## Set of tasks
**A.** Please reproduce word for word the portion of the Stanbic Bank ruling that opens with the words containing "3.In support of" and closes with "has been made.".
**B.** Name every individual person mentioned by name in the Stanbic Bank ruling.

## Source extract
Stanbic Bank Kenya Limited v Bank of South Sudan & another (Civil Application E592 of 2024) [2025] KECA 495 (KLR) (21 March 2025) (Ruling)

Stanbic Bank Kenya Limited v Bank of South Sudan & another (Civil Application E592 of 2024) [2025] KECA 495 (KLR) (21 March 2025) (Ruling)

1.The applicant, Stanbic Bank Kenya Ltd, has moved the Court through the notice of motion dated 28th October 2024 brought under section 3 of the Appellate Jurisdiction Act and rules 1 (2), 5 (2) (b), 47 and 49 of the Court of Appeal Rules seeking an order staying further proceedings in Nairobi H.C. COMM. No. 413 of 2018; Air Afrik Aviation Ltd vs. Stanbic Bank Kenya Ltd & Another pending the hearing and determination of an intended appeal against the ruling issued by Prof. Sifuna J. on 7th October 2024. The applicant also prays that the costs of the application be provided for. The application is premised on the grounds elucidated on its face as well as the deposition in the supporting affidavit sworn on 28th October 2024 by Janet Wanjohi Kabiru, the head of the applicant’s Legal Department. Two further affidavits were sworn in response to the 1st respondent’s replying affidavit by the applicant’s counsel, Diana Ogula, on 14th November 2024, and Senior Counsel Kamau Karori on 15th November 2024.
2.Briefly, the applicant had filed before the trial court an application dated 2nd October 2024 seeking the recusal of Prof. Sifuna J. from hearing the claim that had been filed by Air Afrik Aviation Ltd (the 1st respondent herein), against it as the 1st defendant and the Bank of South Sudan (the 2nd respondent herein) as the 2nd defendant. In a ruling delivered on 7th October 2024, the learned Judge dismissed the application.
3.In support of the motion, the applicant contends that it has an arguable appeal against the ruling, averring that the learned Judge erred both in fact and law. The applicant listed 18 grounds of appeal both in the application and in the annexed draft memorandum of appeal. The applicant avers that if the proceedings are not stayed, it will effectively be denied the right to be heard by an impartial court, which right is protected by Article 50(1) of the Constitution. The applicant’s plea is that an order of stay be issued to preserve the subject matter of appeal. It is the applicant’s assertion that the respondents will not be prejudiced by the issuance of a stay order. Finally, the applicant discloses that a notice of appeal has been filed against the impugned ruling and a request for the typed proceedings has been made.

## Data section
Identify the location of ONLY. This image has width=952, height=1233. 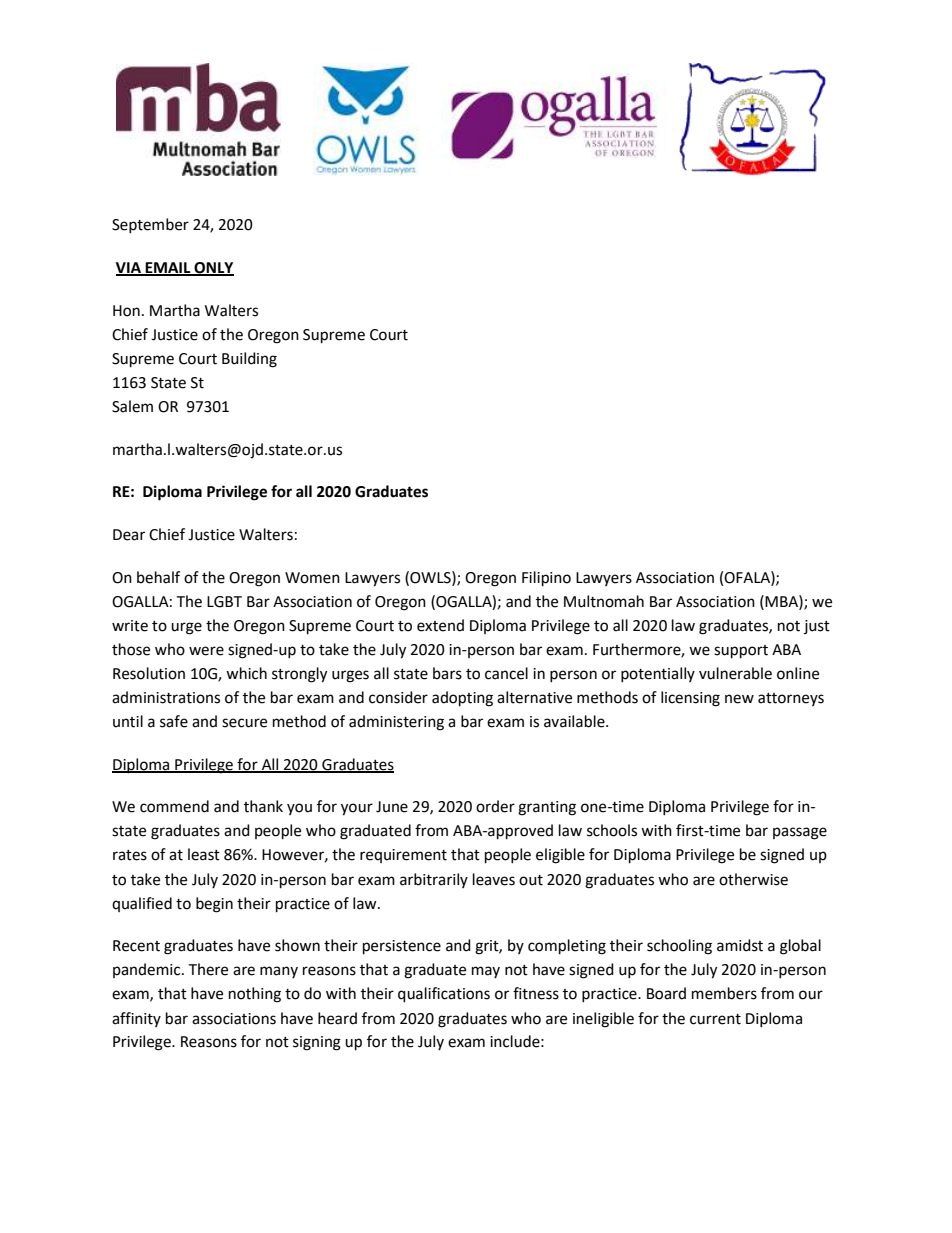
(213, 269).
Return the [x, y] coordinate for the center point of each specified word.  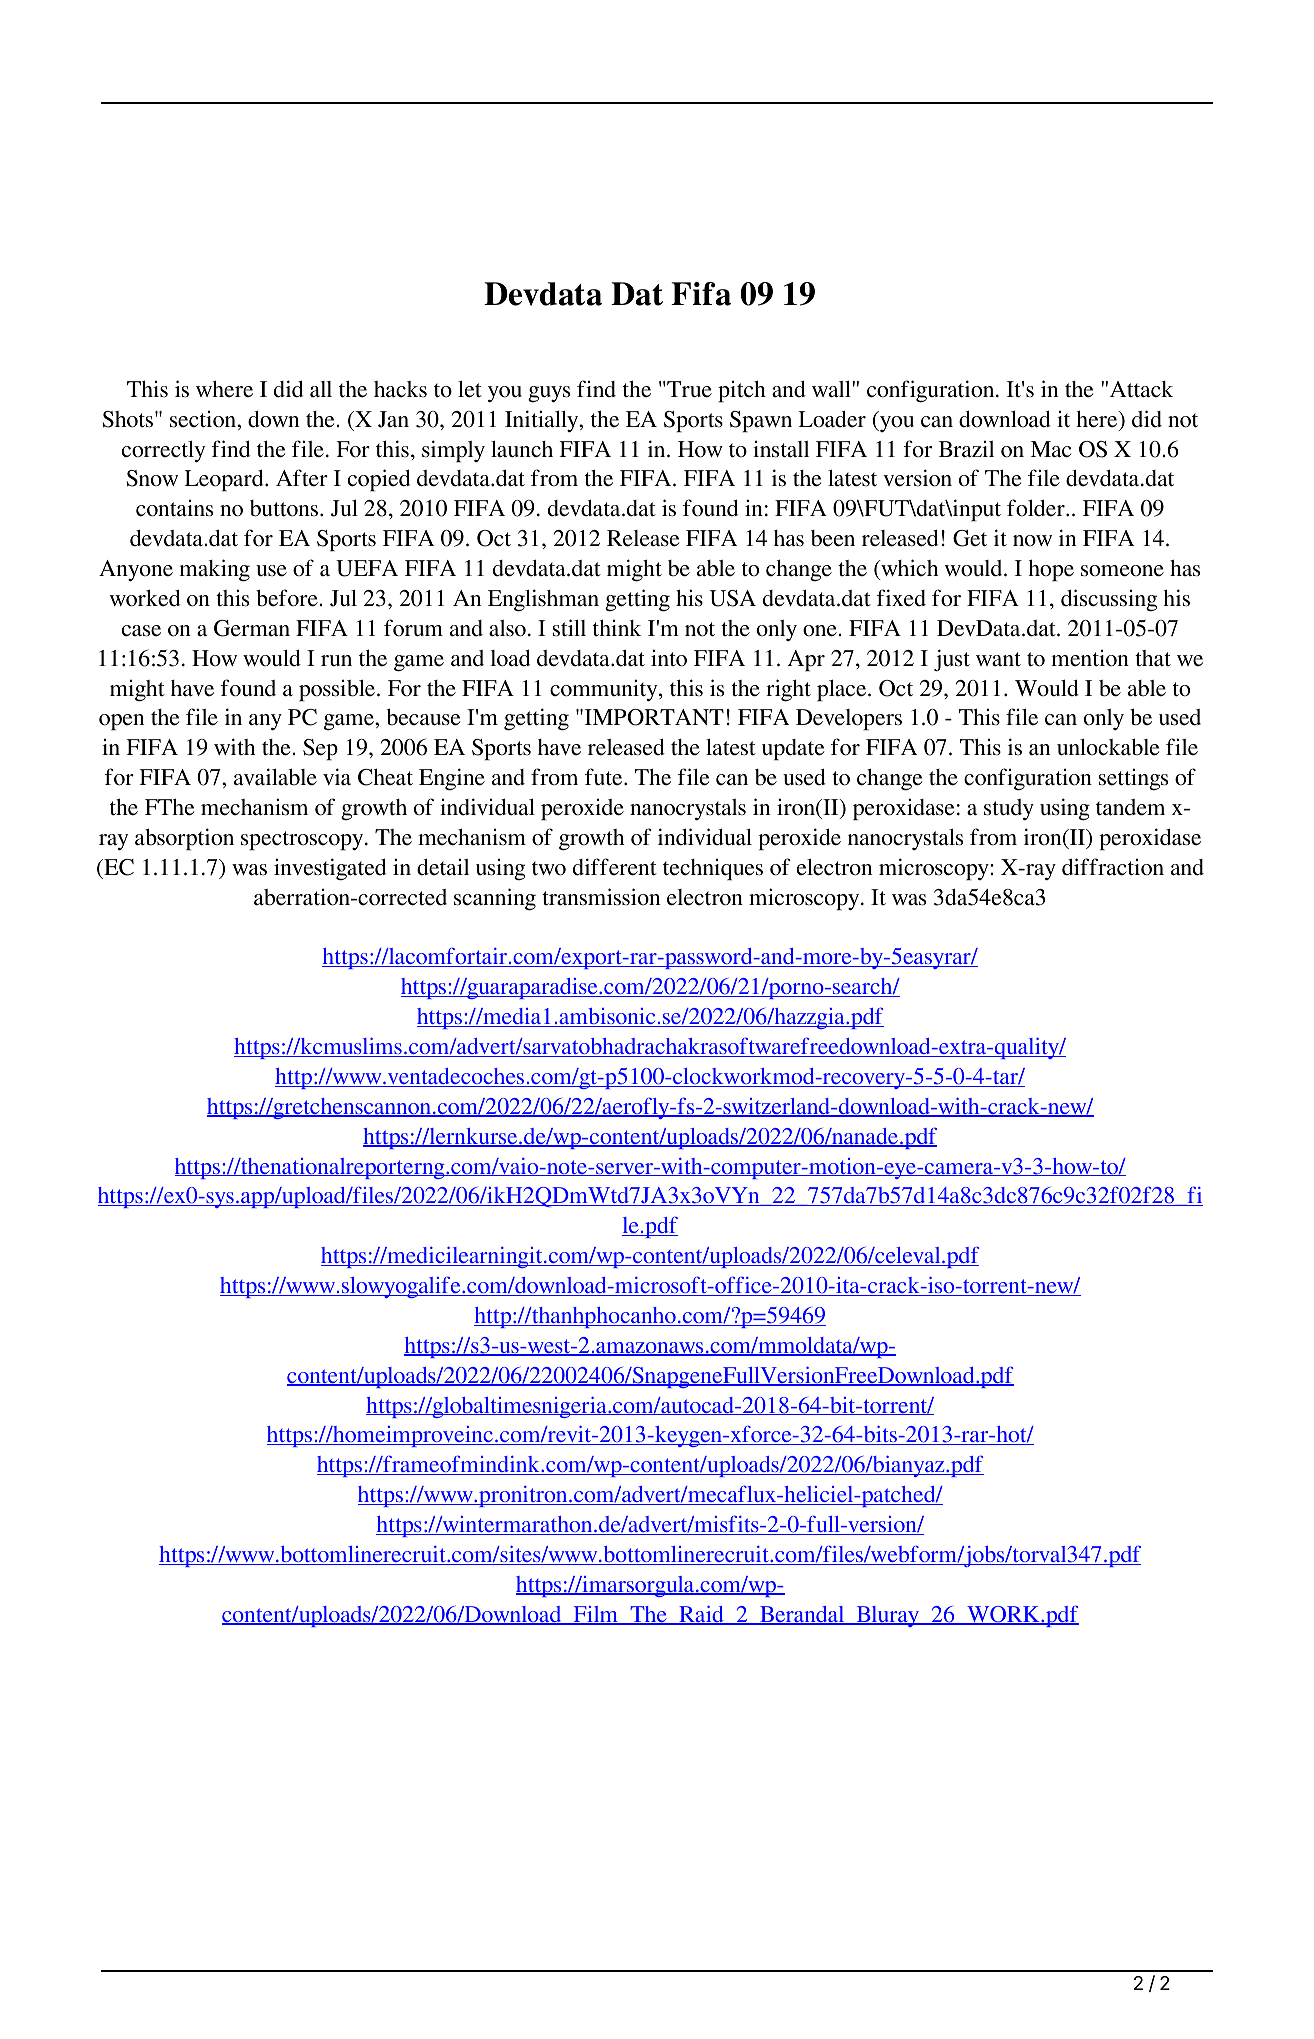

## The responses
**A.**
3.In support of the motion, the applicant contends that it has an arguable appeal against the ruling, averring that the learned Judge erred both in fact and law. The applicant listed 18 grounds of appeal both in the application and in the annexed draft memorandum of appeal. The applicant avers that if the proceedings are not stayed, it will effectively be denied the right to be heard by an impartial court, which right is protected by Article 50(1) of the Constitution. The applicant’s plea is that an order of stay be issued to preserve the subject matter of appeal. It is the applicant’s assertion that the respondents will not be prejudiced by the issuance of a stay order. Finally, the applicant discloses that a notice of appeal has been filed against the impugned ruling and a request for the typed proceedings has been made.

**B.**
Prof. Sifuna J.
Janet Wanjohi Kabiru
Diana Ogula
Kamau Karori